After the massive success of Silver Linings Playbook, writer/director David O. Russell returns with American Hustle, a frantic and deliriously unsightly film that has no intention to conform to audience expectations. Russell isn’t one to shy away offbeat, challenging films, as I Heart Huckabees and Three Kings have proven. American Hustle isn’t quite as strange as the former, but it certainly isn’t afraid to let its characters loose on the unsuspecting viewer.
Irving Rosenfeld (Christian Bale) and Sydney Prosser (Amy Adams) have got a pretty good thing going. As a couple of grifters, they’ve been posing as money lenders, ripping off anyone who comes their way asking for a loan. When they’re caught by FBI agent Richie DiMasio (Bradley Cooper), they’re forced to use their powers for good in order to avoid jail time. What follows is a chaotic and sometimes confusing series of heists, where no one is trustworthy and everyone is out to screw everyone else.
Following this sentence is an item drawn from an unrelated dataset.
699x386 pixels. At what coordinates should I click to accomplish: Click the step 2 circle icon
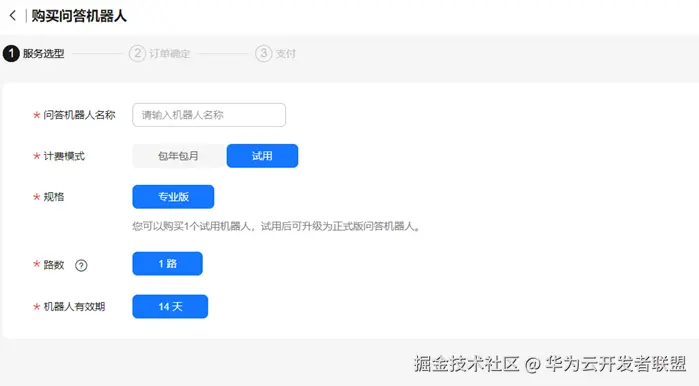tap(137, 53)
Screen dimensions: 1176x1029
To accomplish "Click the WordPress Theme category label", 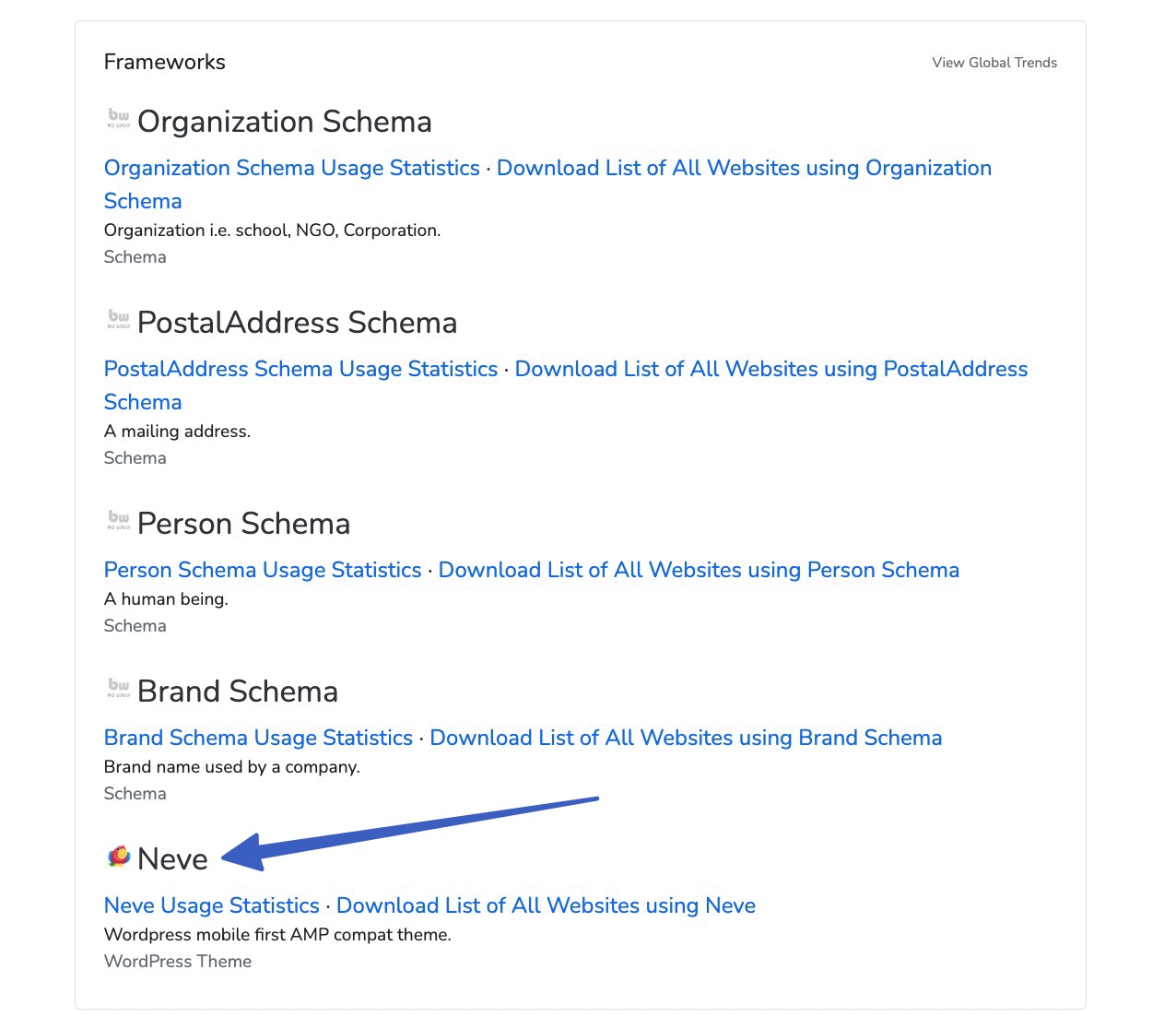I will pos(177,961).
This would be my number one problem with American Hustle: it’s impossible to know where everyone stands. There is not one single sympathetic character, and everyone’s so dishonest that there’s no one to root for. I felt detached for the entire duration, simply watching these reprehensible people lie, cheat and steal their way through the plot.
The art direction, costuming and make-up is glorious. It seems the filmmakers intended to show us just how gross fashions were in the late 1970s, with the hair department making the biggest impact. Once more, Bale seems to have transformed his body, with an unsightly pot belly that hideously complements the most ridiculous comb-over you’ve ever seen.
The performances are decent, however the film is nothing more than an opportunity for each actor to chew the scenery one at a time. Thus Bale, Adams, Cooper, Jeremy Renner, Jennifer Lawrence, Louis C.K. and Robert De Niro all get a chance to ham it up. The problem is that the film doesn’t really go anywhere. As a heist flick, the pacing’s all wrong, and the denouement feels unsatisfying simply because you’re left wondering what the point of it all was.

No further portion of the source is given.